Slipknot frontman Corey Taylor has praised the impact of Metallica‘s ‘Enter Sandman’, saying the track was “our generation’s ‘Stairway To Heaven’.”

The iconic 1991 single appears on the metal titans’ ‘The Black Album’, which was reissued this month to celebrate its 20th anniversary.

Alongside the album reissue came ‘The Metallica Blacklist’, a mammoth covers album featuring Taylor and many, many more. Elsewhere on the album, Rina Sawayama has covered ‘Enter Sandman’Idles have taken on ‘The God That Failed’ and Royal Blood have reinterpreted ‘Sad But True’. The likes of St. VincentBiffy ClyroPhoebe BridgersMac DeMarco and  Weezer have also contributed to the project.

As part of a four-part interview with Knotfest.com’s Ryan J. Downey, Taylor discussed the impact of ‘Enter Sandman’ on his generation.

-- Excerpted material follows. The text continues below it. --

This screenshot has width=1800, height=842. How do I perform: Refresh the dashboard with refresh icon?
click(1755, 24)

“One of the first songs I ever learned how to play on guitar was ‘Enter Sandman’,” Taylor said. “Because that was kind of our generation’s ‘Stairway To Heaven’ or ‘Smoke On The Water’. It’s one of those riffs that… I like to call it the Guitar Center virus.

“Anybody who comes in is either playing ‘Sandman’, ‘Crazy Train’, ‘Smoke On The Water’ or ‘Stairway’ or ‘Whole Lotta Love’… You have those gateway riffs where you go, ‘Oh, I figured it out.’”

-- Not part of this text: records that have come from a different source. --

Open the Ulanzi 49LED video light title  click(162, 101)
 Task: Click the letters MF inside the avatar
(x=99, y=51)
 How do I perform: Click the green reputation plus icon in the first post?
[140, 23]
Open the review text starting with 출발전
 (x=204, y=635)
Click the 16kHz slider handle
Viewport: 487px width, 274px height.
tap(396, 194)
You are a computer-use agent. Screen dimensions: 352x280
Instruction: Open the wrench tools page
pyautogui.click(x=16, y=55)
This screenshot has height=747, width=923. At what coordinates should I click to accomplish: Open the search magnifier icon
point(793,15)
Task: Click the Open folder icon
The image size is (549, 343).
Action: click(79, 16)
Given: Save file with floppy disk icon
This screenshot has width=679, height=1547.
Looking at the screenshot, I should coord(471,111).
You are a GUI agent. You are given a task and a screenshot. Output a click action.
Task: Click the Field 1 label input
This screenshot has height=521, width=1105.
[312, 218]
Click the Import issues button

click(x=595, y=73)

“I sat down one day, as I got better at guitar, and I went back and listened to the first four Metallica albums and just started woodshedding and learning all these riffs,” he added. “And it became a sort of language that you could speak to other musicians when you’re jamming for the first time. If you kicked into ‘Blitzkrieg’ or something, or if you kicked into ‘Ride The Lightning’ and just started, and they kicked in with you, you knew you were off to the races, because you don’t just learn that riff; you learn the whole tune and you just go for it.”

Elsewhere, Taylor has called Metallica’s success the “blueprint” for his band Slipknot, while calling ‘Master Of Puppets’ “the perfect heavy metal album.”

Reviewing ‘The Metallica Blacklist’, NME wrote: “This is a record that makes ‘DONDA’ look positively zippy. Inevitably, the record descends into a series of multi-band cover-offs, the listener acting as Caesar, deciding which ‘winning’ version should really have made the cut. Half the time you feel like you’re doing the compiler’s job for them.”